▶ _Goal of the exercise_
Give every line of the data below as a Markdown table with the columns Row and Line. Number the rows in order and leave out the blank lines.

▶ _Data for this exercise_
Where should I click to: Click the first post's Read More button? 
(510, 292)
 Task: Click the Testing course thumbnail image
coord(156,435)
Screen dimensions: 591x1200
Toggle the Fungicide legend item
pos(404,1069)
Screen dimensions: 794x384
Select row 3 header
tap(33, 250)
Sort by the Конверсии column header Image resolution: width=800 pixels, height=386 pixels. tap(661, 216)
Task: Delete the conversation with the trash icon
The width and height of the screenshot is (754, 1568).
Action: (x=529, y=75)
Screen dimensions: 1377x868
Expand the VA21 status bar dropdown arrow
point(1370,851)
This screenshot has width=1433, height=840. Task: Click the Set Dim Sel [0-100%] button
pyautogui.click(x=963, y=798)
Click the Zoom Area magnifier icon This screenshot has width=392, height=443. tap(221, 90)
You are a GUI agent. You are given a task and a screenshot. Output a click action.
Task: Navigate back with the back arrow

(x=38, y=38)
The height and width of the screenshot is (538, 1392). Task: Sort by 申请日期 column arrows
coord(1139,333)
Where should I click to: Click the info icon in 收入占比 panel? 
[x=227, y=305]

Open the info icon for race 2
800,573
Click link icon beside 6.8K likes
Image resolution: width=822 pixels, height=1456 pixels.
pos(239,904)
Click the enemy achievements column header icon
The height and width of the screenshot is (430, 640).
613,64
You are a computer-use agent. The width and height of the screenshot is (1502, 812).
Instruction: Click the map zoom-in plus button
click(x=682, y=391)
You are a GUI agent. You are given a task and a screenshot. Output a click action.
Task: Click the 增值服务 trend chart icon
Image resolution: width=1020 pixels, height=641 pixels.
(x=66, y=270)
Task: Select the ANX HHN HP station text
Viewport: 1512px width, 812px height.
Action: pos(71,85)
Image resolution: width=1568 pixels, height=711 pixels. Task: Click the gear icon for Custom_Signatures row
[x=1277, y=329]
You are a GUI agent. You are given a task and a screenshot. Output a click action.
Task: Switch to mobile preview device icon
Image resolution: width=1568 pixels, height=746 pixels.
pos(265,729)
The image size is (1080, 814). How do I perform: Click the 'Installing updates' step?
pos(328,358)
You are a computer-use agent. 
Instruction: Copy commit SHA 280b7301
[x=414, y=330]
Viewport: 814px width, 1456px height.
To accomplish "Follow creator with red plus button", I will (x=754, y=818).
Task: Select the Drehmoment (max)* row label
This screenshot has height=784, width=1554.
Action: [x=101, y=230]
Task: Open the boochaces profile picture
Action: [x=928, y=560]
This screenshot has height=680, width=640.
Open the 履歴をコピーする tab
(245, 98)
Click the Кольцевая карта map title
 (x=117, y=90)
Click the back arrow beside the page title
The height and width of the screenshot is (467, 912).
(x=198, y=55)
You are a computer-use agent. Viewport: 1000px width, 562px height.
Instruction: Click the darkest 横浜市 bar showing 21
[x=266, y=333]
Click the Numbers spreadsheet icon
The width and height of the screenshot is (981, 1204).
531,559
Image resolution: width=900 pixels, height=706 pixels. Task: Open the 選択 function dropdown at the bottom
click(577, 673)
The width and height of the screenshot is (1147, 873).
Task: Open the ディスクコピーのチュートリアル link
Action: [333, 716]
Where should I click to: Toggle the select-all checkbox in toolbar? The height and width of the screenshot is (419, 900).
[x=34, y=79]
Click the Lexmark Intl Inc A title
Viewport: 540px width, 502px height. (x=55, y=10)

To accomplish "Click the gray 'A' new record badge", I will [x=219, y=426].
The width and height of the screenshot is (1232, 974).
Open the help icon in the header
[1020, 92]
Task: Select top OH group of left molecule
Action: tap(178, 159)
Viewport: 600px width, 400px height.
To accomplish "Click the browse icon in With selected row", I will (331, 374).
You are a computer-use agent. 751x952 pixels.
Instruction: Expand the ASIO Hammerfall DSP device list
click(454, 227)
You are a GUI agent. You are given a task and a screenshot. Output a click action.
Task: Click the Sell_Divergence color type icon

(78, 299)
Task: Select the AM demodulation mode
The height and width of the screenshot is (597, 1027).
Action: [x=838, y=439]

▶ _Response_
| Row | Line |
|---|---|
| 1 | Where should I click to: Click the first post's Read More button?  |
| 2 | (510, 292) |
| 3 |  Task: Click the Testing course thumbnail image |
| 4 | coord(156,435) |
| 5 | Screen dimensions: 591x1200 |
| 6 | Toggle the Fungicide legend item |
| 7 | pos(404,1069) |
| 8 | Screen dimensions: 794x384 |
| 9 | Select row 3 header |
| 10 | tap(33, 250) |
| 11 | Sort by the Конверсии column header Image resolution: width=800 pixels, height=386 pixels. tap(661, 216) |
| 12 | Task: Delete the conversation with the trash icon |
| 13 | The width and height of the screenshot is (754, 1568). |
| 14 | Action: (x=529, y=75) |
| 15 | Screen dimensions: 1377x868 |
| 16 | Expand the VA21 status bar dropdown arrow |
| 17 | point(1370,851) |
| 18 | This screenshot has width=1433, height=840. Task: Click the Set Dim Sel [0-100%] button |
| 19 | pyautogui.click(x=963, y=798) |
| 20 | Click the Zoom Area magnifier icon This screenshot has width=392, height=443. tap(221, 90) |
| 21 | You are a GUI agent. You are given a task and a screenshot. Output a click action. |
| 22 | Task: Navigate back with the back arrow |
| 23 | (x=38, y=38) |
| 24 | The height and width of the screenshot is (538, 1392). Task: Sort by 申请日期 column arrows |
| 25 | coord(1139,333) |
| 26 | Where should I click to: Click the info icon in 收入占比 panel?  |
| 27 | [x=227, y=305] |
| 28 | Open the info icon for race 2 |
| 29 | 800,573 |
| 30 | Click link icon beside 6.8K likes |
| 31 | Image resolution: width=822 pixels, height=1456 pixels. |
| 32 | pos(239,904) |
| 33 | Click the enemy achievements column header icon |
| 34 | The height and width of the screenshot is (430, 640). |
| 35 | 613,64 |
| 36 | You are a computer-use agent. The width and height of the screenshot is (1502, 812). |
| 37 | Instruction: Click the map zoom-in plus button |
| 38 | click(x=682, y=391) |
| 39 | You are a GUI agent. You are given a task and a screenshot. Output a click action. |
| 40 | Task: Click the 增值服务 trend chart icon |
| 41 | Image resolution: width=1020 pixels, height=641 pixels. |
| 42 | (x=66, y=270) |
| 43 | Task: Select the ANX HHN HP station text |
| 44 | Viewport: 1512px width, 812px height. |
| 45 | Action: pos(71,85) |
| 46 | Image resolution: width=1568 pixels, height=711 pixels. Task: Click the gear icon for Custom_Signatures row |
| 47 | [x=1277, y=329] |
| 48 | You are a GUI agent. You are given a task and a screenshot. Output a click action. |
| 49 | Task: Switch to mobile preview device icon |
| 50 | Image resolution: width=1568 pixels, height=746 pixels. |
| 51 | pos(265,729) |
| 52 | The image size is (1080, 814). How do I perform: Click the 'Installing updates' step? |
| 53 | pos(328,358) |
| 54 | You are a computer-use agent.  |
| 55 | Instruction: Copy commit SHA 280b7301 |
| 56 | [x=414, y=330] |
| 57 | Viewport: 814px width, 1456px height. |
| 58 | To accomplish "Follow creator with red plus button", I will (x=754, y=818). |
| 59 | Task: Select the Drehmoment (max)* row label |
| 60 | This screenshot has height=784, width=1554. |
| 61 | Action: [x=101, y=230] |
| 62 | Task: Open the boochaces profile picture |
| 63 | Action: [x=928, y=560] |
| 64 | This screenshot has height=680, width=640. |
| 65 | Open the 履歴をコピーする tab |
| 66 | (245, 98) |
| 67 | Click the Кольцевая карта map title |
| 68 |  (x=117, y=90) |
| 69 | Click the back arrow beside the page title |
| 70 | The height and width of the screenshot is (467, 912). |
| 71 | (x=198, y=55) |
| 72 | You are a computer-use agent. Viewport: 1000px width, 562px height. |
| 73 | Instruction: Click the darkest 横浜市 bar showing 21 |
| 74 | [x=266, y=333] |
| 75 | Click the Numbers spreadsheet icon |
| 76 | The width and height of the screenshot is (981, 1204). |
| 77 | 531,559 |
| 78 | Image resolution: width=900 pixels, height=706 pixels. Task: Open the 選択 function dropdown at the bottom |
| 79 | click(577, 673) |
| 80 | The width and height of the screenshot is (1147, 873). |
| 81 | Task: Open the ディスクコピーのチュートリアル link |
| 82 | Action: [333, 716] |
| 83 | Where should I click to: Toggle the select-all checkbox in toolbar? The height and width of the screenshot is (419, 900). |
| 84 | [x=34, y=79] |
| 85 | Click the Lexmark Intl Inc A title |
| 86 | Viewport: 540px width, 502px height. (x=55, y=10) |
| 87 | To accomplish "Click the gray 'A' new record badge", I will [x=219, y=426]. |
| 88 | The width and height of the screenshot is (1232, 974). |
| 89 | Open the help icon in the header |
| 90 | [1020, 92] |
| 91 | Task: Select top OH group of left molecule |
| 92 | Action: tap(178, 159) |
| 93 | Viewport: 600px width, 400px height. |
| 94 | To accomplish "Click the browse icon in With selected row", I will (331, 374). |
| 95 | You are a computer-use agent. 751x952 pixels. |
| 96 | Instruction: Expand the ASIO Hammerfall DSP device list |
| 97 | click(454, 227) |
| 98 | You are a GUI agent. You are given a task and a screenshot. Output a click action. |
| 99 | Task: Click the Sell_Divergence color type icon |
| 100 | (78, 299) |
| 101 | Task: Select the AM demodulation mode |
| 102 | The height and width of the screenshot is (597, 1027). |
| 103 | Action: [x=838, y=439] |